From the author of Einstein’s Dreams (1993), a haunting if ultimately unsatisfying metafiction.
Bill Chalmers is an eager and, as far as he knows, happy participant in what was once quaintly called the rat race but now, with the infusion of information—from cell phones, computers, etc.—is called the New Economy. One morning on the way to work in downtown Boston, Chalmers literally loses himself: he suddenly has no idea where he’s going or what he does. (His business, as it’s intended to be, is a bit murky, having to do with the receipt, handling, and transmission of information, and the imputation to it of life and death qualities.) Struck by his amnesia, Chalmers is virtually naked on the floor of the subway, curled in the fetal position around his cell phone. Arrested and hospitalized, treated by a pair of overzealous doctors, Chalmers endures a series of tests—something is wrong with his eyes, there’s an anomaly with his brain—and an unauthorized bit of treatment with a new instrument that goes unexplained. His memory restored, after a fashion, and the oddness in his eyes gone, the only immediate remnant of what his family and friends refer to as his “mugging” is a scar on his head and a numbness at his extremities.
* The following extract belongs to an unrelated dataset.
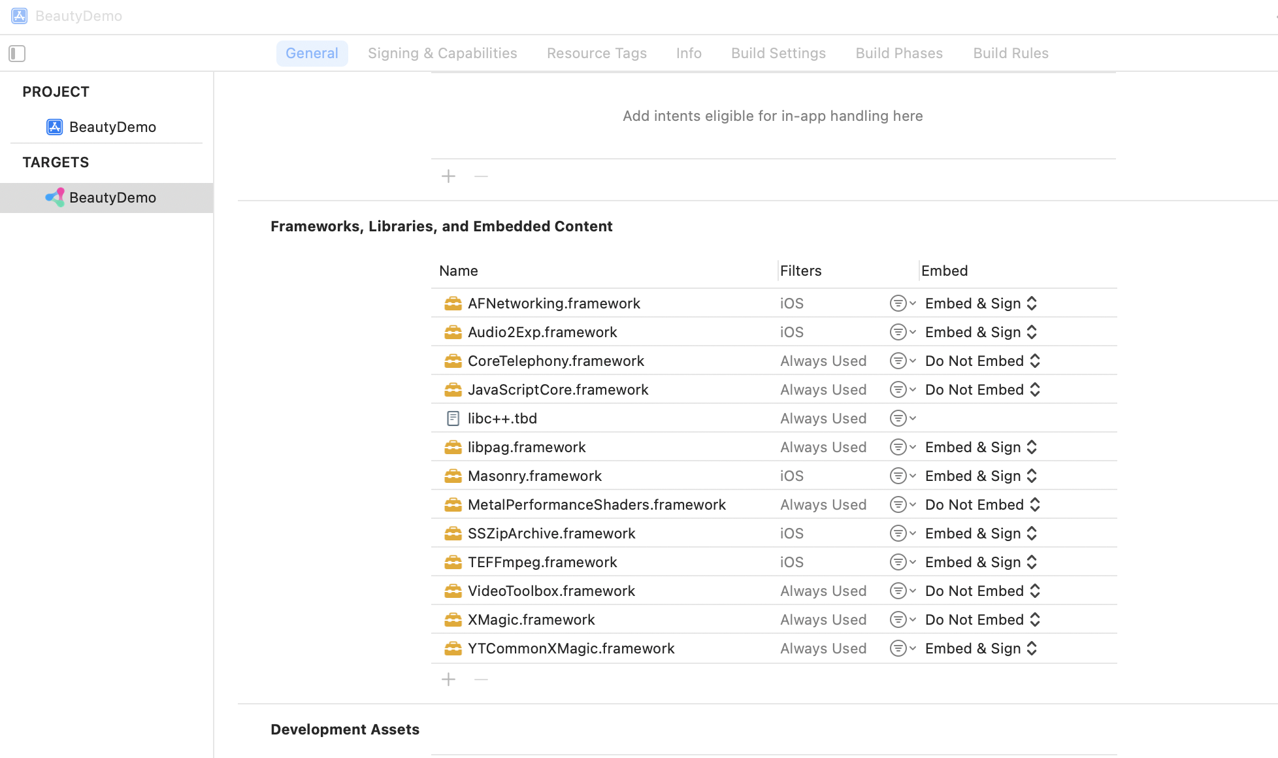Select the BeautyDemo target in the sidebar

[112, 197]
At the insistence of his wife, he seeks out the eponymous diagnosis. Meanwhile, his own story is paralleled with that of Anytus, the ancient Greek politician partly responsible for the execution of Socrates, a character whom Chalmers’s adolescent son Alex comes upon through an on-line university course he’s pirated. Although comparisons are drawn between Chalmers and Socrates (the numbness of Chalmers’s limbs and the effect of the hemlock on Socrates’; the imprisonment of Socrates in jail and of Chalmers in his body), the metaphor never quite gels.
The depiction of digitally crunched life, however valid, is overdone, the author’s purpose elusive.